■ Element lookup records ■
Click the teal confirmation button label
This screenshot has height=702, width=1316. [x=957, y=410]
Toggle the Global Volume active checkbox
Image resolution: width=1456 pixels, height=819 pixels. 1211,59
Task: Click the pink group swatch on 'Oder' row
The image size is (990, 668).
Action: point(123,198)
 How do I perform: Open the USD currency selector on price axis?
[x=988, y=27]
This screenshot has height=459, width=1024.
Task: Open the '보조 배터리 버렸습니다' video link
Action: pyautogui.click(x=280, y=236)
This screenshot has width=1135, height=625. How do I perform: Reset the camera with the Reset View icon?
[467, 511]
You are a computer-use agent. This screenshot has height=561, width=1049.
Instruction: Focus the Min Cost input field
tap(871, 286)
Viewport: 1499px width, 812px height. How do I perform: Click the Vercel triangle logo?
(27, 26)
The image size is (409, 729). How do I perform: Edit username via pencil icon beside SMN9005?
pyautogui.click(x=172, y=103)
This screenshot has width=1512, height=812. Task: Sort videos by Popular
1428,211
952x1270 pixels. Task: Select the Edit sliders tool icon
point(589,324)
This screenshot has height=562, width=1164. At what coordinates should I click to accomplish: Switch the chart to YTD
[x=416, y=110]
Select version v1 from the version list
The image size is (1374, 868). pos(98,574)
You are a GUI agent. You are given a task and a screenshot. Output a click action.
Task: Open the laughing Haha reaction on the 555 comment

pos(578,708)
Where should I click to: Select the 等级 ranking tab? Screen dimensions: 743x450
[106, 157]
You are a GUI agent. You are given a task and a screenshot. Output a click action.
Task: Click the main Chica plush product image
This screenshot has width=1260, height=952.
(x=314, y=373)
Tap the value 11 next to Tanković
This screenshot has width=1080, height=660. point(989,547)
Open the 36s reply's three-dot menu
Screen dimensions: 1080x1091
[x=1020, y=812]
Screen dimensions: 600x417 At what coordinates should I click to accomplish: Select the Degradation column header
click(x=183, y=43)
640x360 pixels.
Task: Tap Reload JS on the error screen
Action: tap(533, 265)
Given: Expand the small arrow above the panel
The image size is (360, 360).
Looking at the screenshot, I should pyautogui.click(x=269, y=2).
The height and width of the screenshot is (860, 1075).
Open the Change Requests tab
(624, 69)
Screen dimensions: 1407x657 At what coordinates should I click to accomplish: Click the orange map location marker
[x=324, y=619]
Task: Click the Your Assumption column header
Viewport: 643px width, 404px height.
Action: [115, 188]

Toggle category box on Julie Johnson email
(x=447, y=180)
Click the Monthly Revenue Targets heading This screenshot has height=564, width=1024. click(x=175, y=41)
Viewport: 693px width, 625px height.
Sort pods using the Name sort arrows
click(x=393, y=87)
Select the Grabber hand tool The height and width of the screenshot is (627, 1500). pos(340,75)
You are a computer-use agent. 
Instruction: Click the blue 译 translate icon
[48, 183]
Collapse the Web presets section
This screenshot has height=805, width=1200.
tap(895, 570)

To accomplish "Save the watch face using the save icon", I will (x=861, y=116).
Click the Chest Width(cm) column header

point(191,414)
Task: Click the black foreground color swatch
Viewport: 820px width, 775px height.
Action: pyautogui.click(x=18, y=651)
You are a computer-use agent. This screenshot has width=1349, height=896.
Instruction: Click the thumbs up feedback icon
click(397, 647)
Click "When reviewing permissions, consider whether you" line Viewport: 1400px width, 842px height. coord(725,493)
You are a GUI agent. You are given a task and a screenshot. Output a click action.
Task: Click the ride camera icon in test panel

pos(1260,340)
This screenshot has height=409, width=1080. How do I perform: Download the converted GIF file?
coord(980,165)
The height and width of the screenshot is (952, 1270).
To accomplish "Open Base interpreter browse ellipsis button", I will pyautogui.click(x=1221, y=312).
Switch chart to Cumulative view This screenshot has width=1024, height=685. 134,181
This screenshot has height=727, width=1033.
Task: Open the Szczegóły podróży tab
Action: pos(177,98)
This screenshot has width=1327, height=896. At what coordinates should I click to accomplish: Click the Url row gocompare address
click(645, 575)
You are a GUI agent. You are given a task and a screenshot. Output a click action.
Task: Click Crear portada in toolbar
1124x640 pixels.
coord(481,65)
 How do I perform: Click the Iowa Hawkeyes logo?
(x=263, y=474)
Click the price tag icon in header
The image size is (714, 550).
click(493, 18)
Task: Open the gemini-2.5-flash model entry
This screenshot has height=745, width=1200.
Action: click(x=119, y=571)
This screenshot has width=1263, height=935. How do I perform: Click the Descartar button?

■ Problem description ■
Write out the data above again, replacing each "How do I perform" with "How can I do" and leaving everything else unchanged.

■ Worked answer ■
Click the teal confirmation button label
This screenshot has height=702, width=1316. [x=957, y=410]
Toggle the Global Volume active checkbox
Image resolution: width=1456 pixels, height=819 pixels. 1211,59
Task: Click the pink group swatch on 'Oder' row
The image size is (990, 668).
Action: point(123,198)
 How can I do: Open the USD currency selector on price axis?
[x=988, y=27]
This screenshot has height=459, width=1024.
Task: Open the '보조 배터리 버렸습니다' video link
Action: pyautogui.click(x=280, y=236)
This screenshot has width=1135, height=625. How can I do: Reset the camera with the Reset View icon?
[467, 511]
You are a computer-use agent. This screenshot has height=561, width=1049.
Instruction: Focus the Min Cost input field
tap(871, 286)
Viewport: 1499px width, 812px height. How can I do: Click the Vercel triangle logo?
(27, 26)
The image size is (409, 729). How can I do: Edit username via pencil icon beside SMN9005?
pyautogui.click(x=172, y=103)
This screenshot has width=1512, height=812. Task: Sort videos by Popular
1428,211
952x1270 pixels. Task: Select the Edit sliders tool icon
point(589,324)
This screenshot has height=562, width=1164. At what coordinates should I click to accomplish: Switch the chart to YTD
[x=416, y=110]
Select version v1 from the version list
The image size is (1374, 868). pos(98,574)
You are a GUI agent. You are given a task and a screenshot. Output a click action.
Task: Open the laughing Haha reaction on the 555 comment

pos(578,708)
Where should I click to: Select the 等级 ranking tab? Screen dimensions: 743x450
[106, 157]
You are a GUI agent. You are given a task and a screenshot. Output a click action.
Task: Click the main Chica plush product image
This screenshot has width=1260, height=952.
(x=314, y=373)
Tap the value 11 next to Tanković
This screenshot has width=1080, height=660. point(989,547)
Open the 36s reply's three-dot menu
Screen dimensions: 1080x1091
[x=1020, y=812]
Screen dimensions: 600x417 At what coordinates should I click to accomplish: Select the Degradation column header
click(x=183, y=43)
640x360 pixels.
Task: Tap Reload JS on the error screen
Action: tap(533, 265)
Given: Expand the small arrow above the panel
The image size is (360, 360).
Looking at the screenshot, I should pyautogui.click(x=269, y=2).
The height and width of the screenshot is (860, 1075).
Open the Change Requests tab
(624, 69)
Screen dimensions: 1407x657 At what coordinates should I click to accomplish: Click the orange map location marker
[x=324, y=619]
Task: Click the Your Assumption column header
Viewport: 643px width, 404px height.
Action: [115, 188]

Toggle category box on Julie Johnson email
(x=447, y=180)
Click the Monthly Revenue Targets heading This screenshot has height=564, width=1024. click(x=175, y=41)
Viewport: 693px width, 625px height.
Sort pods using the Name sort arrows
click(x=393, y=87)
Select the Grabber hand tool The height and width of the screenshot is (627, 1500). pos(340,75)
You are a computer-use agent. 
Instruction: Click the blue 译 translate icon
[48, 183]
Collapse the Web presets section
This screenshot has height=805, width=1200.
tap(895, 570)

To accomplish "Save the watch face using the save icon", I will (x=861, y=116).
Click the Chest Width(cm) column header

point(191,414)
Task: Click the black foreground color swatch
Viewport: 820px width, 775px height.
Action: pyautogui.click(x=18, y=651)
You are a computer-use agent. This screenshot has width=1349, height=896.
Instruction: Click the thumbs up feedback icon
click(397, 647)
Click "When reviewing permissions, consider whether you" line Viewport: 1400px width, 842px height. coord(725,493)
You are a GUI agent. You are given a task and a screenshot. Output a click action.
Task: Click the ride camera icon in test panel

pos(1260,340)
This screenshot has height=409, width=1080. How can I do: Download the converted GIF file?
coord(980,165)
The height and width of the screenshot is (952, 1270).
To accomplish "Open Base interpreter browse ellipsis button", I will pyautogui.click(x=1221, y=312).
Switch chart to Cumulative view This screenshot has width=1024, height=685. 134,181
This screenshot has height=727, width=1033.
Task: Open the Szczegóły podróży tab
Action: pos(177,98)
This screenshot has width=1327, height=896. At what coordinates should I click to accomplish: Click the Url row gocompare address
click(645, 575)
You are a GUI agent. You are given a task and a screenshot. Output a click action.
Task: Click Crear portada in toolbar
1124x640 pixels.
coord(481,65)
 How can I do: Click the Iowa Hawkeyes logo?
(x=263, y=474)
Click the price tag icon in header
The image size is (714, 550).
click(493, 18)
Task: Open the gemini-2.5-flash model entry
This screenshot has height=745, width=1200.
Action: click(x=119, y=571)
This screenshot has width=1263, height=935. How can I do: Click the Descartar button?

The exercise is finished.